Surrounded by high-end musicians, like him, based in Los Angeles, including saxophonist Randal Fisher and trumpeter Glenn Holdaway, percussionist Kahlil Cummings and bassist Misgana Mulat, Birhane signs all the melodies and arrangements. Fluid and graceful, music that oscillates between funk tone and intoxicating ballads. Patrick Labesse
« A James », de One Shot
Founded in 1998 by keyboardist Emmanuel Borghi, guitarist James Mac Gaw, bassist Philippe Bussonnet, all three then members of the group Magma and joined by drummer Daniel Jeand’heur, One Shot evolves between progressive rock and jazz fusion and is the one of the most interesting groups among those that can be linked to the Magma galaxy.

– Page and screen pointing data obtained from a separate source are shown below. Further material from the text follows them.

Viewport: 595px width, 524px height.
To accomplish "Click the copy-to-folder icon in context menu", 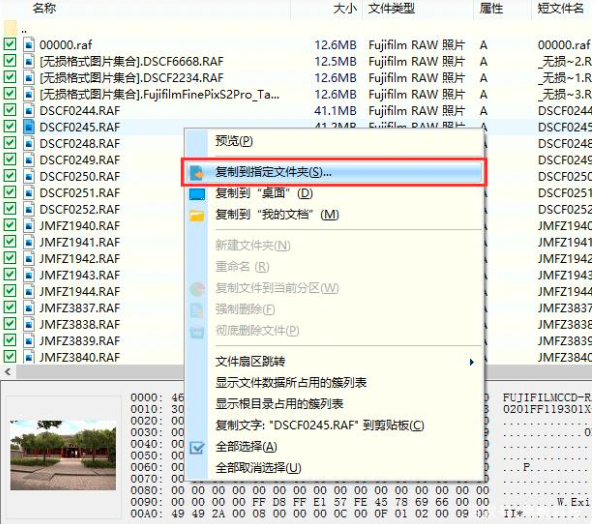I will pos(197,173).
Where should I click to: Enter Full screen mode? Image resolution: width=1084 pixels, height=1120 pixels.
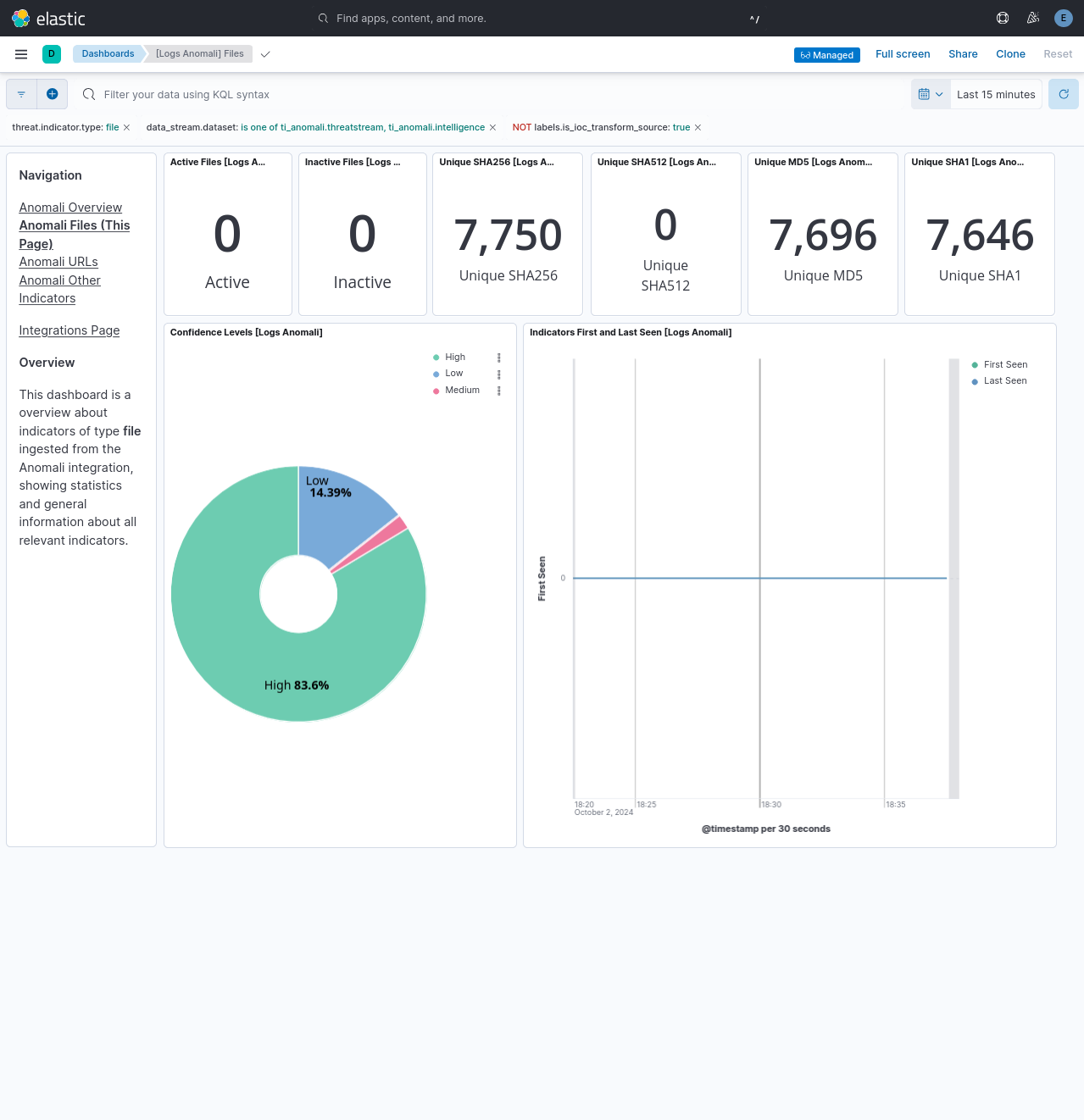point(902,53)
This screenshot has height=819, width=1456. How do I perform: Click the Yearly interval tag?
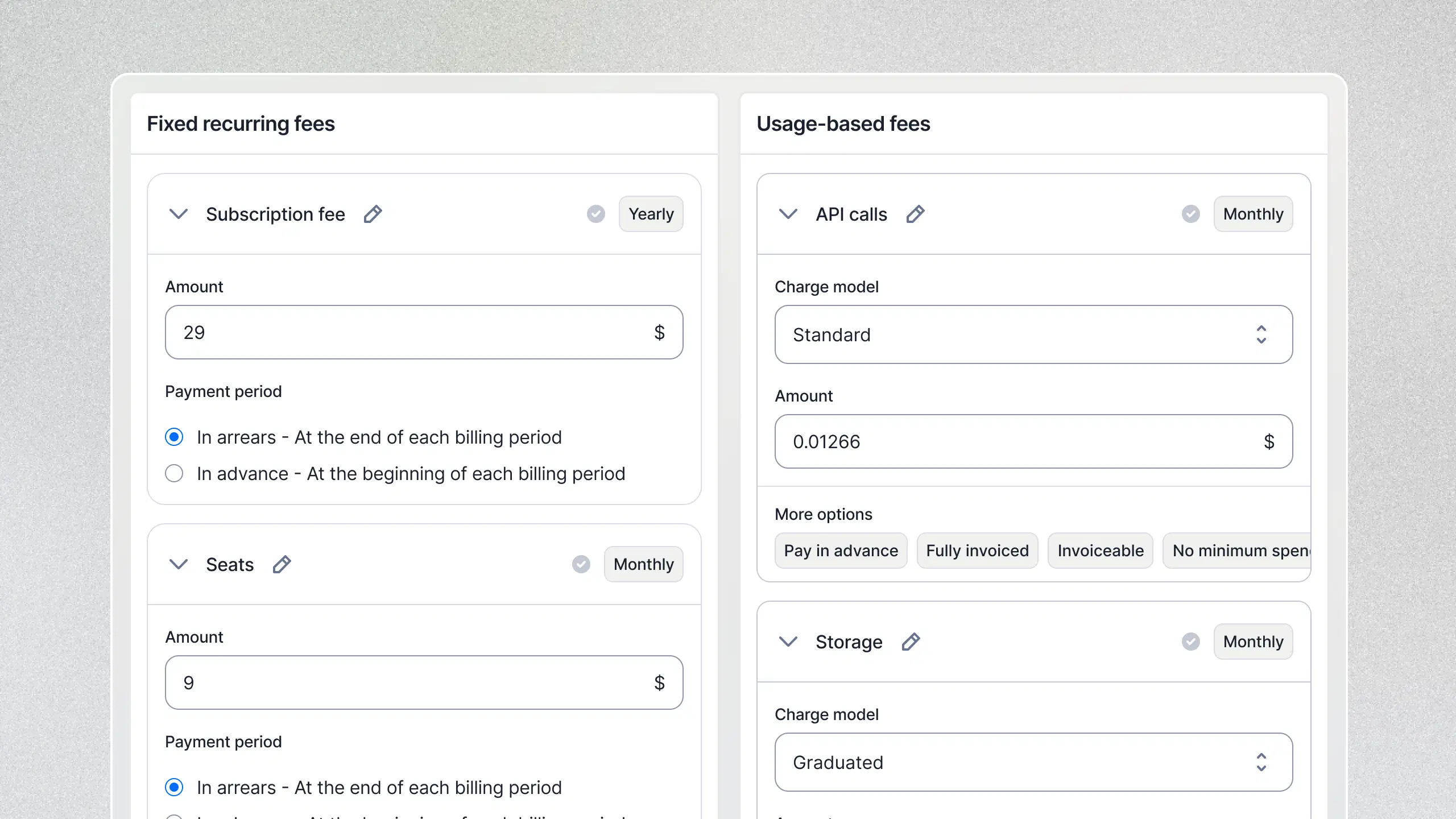651,214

In tribute to James Mac Gaw, who died in early March 2021 following a long fight against cancer, Borghi, Bruno Ruder also on keyboards, Bussonnet and Jeand’heur gave a concert on October 9, 2021 at the Le Triton club. What A James brings to life with five instrumental compositions – guest guitarist Jim Grandcamp for the last theme – taken from three of One Shot’s albums. The collective commitment, in the memory of their companion, leads each moment of this impressionist, furious, dark and radiant music, towards heights (improvisation, rhythmic-melodic interweavings). S. Yes.